Quoted passage:
Also, the prescription of adjunctive therapeutic interventions is a well-established practice with documented benefits. Indeed, when indicated, the reinforcement of core muscles for LBP patients goes further than a stand-alone prescription of painkillers. And although the latter is generally used for their short-term benefits, they also help lower the point of discomfort (PoD) under which the patient would be able to run her mobilization exercises. In layman's terms: health professionals always know another set of interventions and the benefits of their associations, either by personal experience within their field of expertise and/or through scientific evidence. In a survey 28% of German doctors cited 'lack of trust' and 'lack of info' on DTx as primary reasons for not adopting and prescribing them. Embedding the DGT principle in the development of DTx interventions will help cover a wider array of interventions and lower the barriers to physicians' adoption.
Regulatory adjustments
Understanding the potential – not only the current role DTx is to play in healthcare – should inform the policy frameworks regulating them. And while advanced frameworks like the German DiGA helped spur innovation and adoption in this space, building a DTx maturity-adoption model based on real-world scientific evidence is a shared duty between regulators, DTx companies, VC funds, health providers, and payers. However, as regulators are 'neutral patient advocates with a muscle,' their role in re-framing DTx strategies around the DGT should not be underestimated.
Recommendations
Because of the variance in response to clinical interventions and the degree to which they interact, the future of DTx lies within its capacity to identify and enhance the best combination of effective therapeutic interventions for the patient. In the case of MSK conditions, unlocking that DTx capacity will be a critical differentiator between 'a digital physiotherapy session with strong health warnings' and a true digitally enhanced health intervention based on sound and complete evidence.

Check your understanding:
[A] Print the passage on digital therapeutics word for word from "Regulatory adjustments" to "not be underestimated.".
[B] Which parties does the passage on digital therapeutics name as sharing the duty to build a DTx maturity-adoption model?
[C] Go on writing the passage on digital therapeutics from the point where it stops.
The data that comes after the passage on digital therapeutics is not needed.

Dataset content:
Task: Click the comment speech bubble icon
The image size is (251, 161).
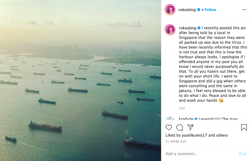Action: (180, 127)
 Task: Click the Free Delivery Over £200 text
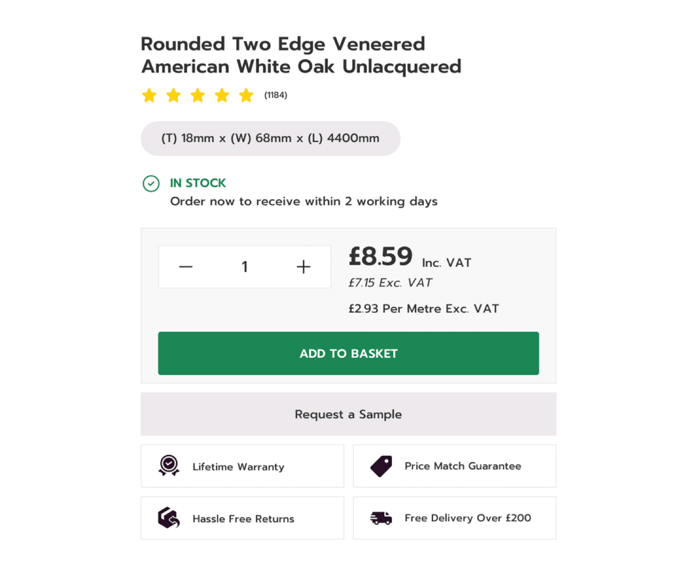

Results of the exercise:
[A]
Regulatory adjustments
Understanding the potential – not only the current role DTx is to play in healthcare – should inform the policy frameworks regulating them. And while advanced frameworks like the German DiGA helped spur innovation and adoption in this space, building a DTx maturity-adoption model based on real-world scientific evidence is a shared duty between regulators, DTx companies, VC funds, health providers, and payers. However, as regulators are 'neutral patient advocates with a muscle,' their role in re-framing DTx strategies around the DGT should not be underestimated.

[B]
- regulators
- DTx companies
- VC funds
- health providers
- payers

[C]
For next-generation, more effective DTx interventions, we recommend companies engaging in the design and development of such products to:
- Engage a multidisciplinary team with a more patient-centric approach, including the DTx Golden Triad. The art is doing so while staying lean.
- Use comprehensive intervention effectiveness assessments involving multiple tools and metrics that have been validated for the target condition(s). Remember: 'exclusive interventions' are a metaphor.
- Keep a strong body of governance around the design process and the use of successful practice approaches. Your company's outputs can only be as good as the governance and the people you surround them with.
DTx play an increasingly pivotal role in delivering truly personalized medicine within the context of validated value-based care practices. Their scientific credibility and adoption levels can be further enhanced by effectively integrating the DTx Golden Triad and extending the indication spectrum of the same DTx to a broader array of co-morbidities in the same patient. The nuclear power plant behind these promising DTx platforms will be nothing else but Machine Learning – and there lies a whole new sea of tremendous opportunities and risks to be discussed in our next paper.
The author declares no conflict of interests in the elaboration of this paper.